● Trecho selecionado
4. Bastidores: medo real nas cenas de combate
Alexander Ludwig, que interpreta o agora crescido Bjorn Lothbrok, trouxe detalhes curiosos sobre a produção. Conhecida por usar o mínimo de CGI possível nas lutas, Vikings exige muito fisicamente de seus atores.
Ludwig brincou sobre a intensidade das coreografias: “Apesar de serem muito bem ensaiadas, eu ainda sinto um medo genuíno no set. São machados e escudos de verdade voando. Só penso em terminar o dia sem nenhum machucado sério”, confessou aos risos, reforçando que a visceralidade que vemos na tela é fruto de um esforço real do elenco.

● Instrução da tarefa
Reproduza fielmente a parte do trecho selecionado entre "Ludwig brincou sobre" e "real do elenco.", inclusive.

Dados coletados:
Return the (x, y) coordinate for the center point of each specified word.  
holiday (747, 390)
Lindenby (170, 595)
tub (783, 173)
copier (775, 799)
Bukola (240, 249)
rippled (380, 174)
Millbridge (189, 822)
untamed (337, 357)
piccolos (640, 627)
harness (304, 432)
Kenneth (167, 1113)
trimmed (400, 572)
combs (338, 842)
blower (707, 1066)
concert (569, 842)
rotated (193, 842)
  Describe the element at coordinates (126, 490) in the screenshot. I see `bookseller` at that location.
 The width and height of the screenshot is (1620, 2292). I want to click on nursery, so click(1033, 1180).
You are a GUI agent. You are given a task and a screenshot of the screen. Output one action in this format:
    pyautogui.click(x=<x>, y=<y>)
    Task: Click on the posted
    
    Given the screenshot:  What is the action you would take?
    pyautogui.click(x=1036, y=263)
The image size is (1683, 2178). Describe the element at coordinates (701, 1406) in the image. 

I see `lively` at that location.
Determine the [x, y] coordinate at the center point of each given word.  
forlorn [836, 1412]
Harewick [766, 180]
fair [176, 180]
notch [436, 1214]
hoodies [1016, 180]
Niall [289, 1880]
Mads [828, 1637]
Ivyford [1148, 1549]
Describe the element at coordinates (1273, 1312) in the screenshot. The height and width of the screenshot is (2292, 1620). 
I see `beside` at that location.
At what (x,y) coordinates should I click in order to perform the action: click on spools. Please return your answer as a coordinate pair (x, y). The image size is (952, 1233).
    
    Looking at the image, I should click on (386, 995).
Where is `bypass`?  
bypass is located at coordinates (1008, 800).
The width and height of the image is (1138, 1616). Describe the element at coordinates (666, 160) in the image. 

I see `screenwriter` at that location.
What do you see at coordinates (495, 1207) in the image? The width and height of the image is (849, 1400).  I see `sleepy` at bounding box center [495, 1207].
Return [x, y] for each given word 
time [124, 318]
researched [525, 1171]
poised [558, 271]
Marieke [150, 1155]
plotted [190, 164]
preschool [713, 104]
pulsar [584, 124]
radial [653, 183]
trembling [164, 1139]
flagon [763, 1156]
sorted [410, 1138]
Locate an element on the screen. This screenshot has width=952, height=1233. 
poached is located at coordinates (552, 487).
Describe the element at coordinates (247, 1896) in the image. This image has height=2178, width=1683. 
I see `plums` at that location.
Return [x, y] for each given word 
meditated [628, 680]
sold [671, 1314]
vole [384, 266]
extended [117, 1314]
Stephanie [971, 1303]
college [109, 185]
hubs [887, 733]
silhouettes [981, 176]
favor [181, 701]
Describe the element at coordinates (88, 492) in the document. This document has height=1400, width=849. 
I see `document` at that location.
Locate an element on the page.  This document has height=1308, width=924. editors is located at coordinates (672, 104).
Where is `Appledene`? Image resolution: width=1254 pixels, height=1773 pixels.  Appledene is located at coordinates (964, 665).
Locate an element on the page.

● Solução do exercício
Ludwig brincou sobre a intensidade das coreografias: “Apesar de serem muito bem ensaiadas, eu ainda sinto um medo genuíno no set. São machados e escudos de verdade voando. Só penso em terminar o dia sem nenhum machucado sério”, confessou aos risos, reforçando que a visceralidade que vemos na tela é fruto de um esforço real do elenco.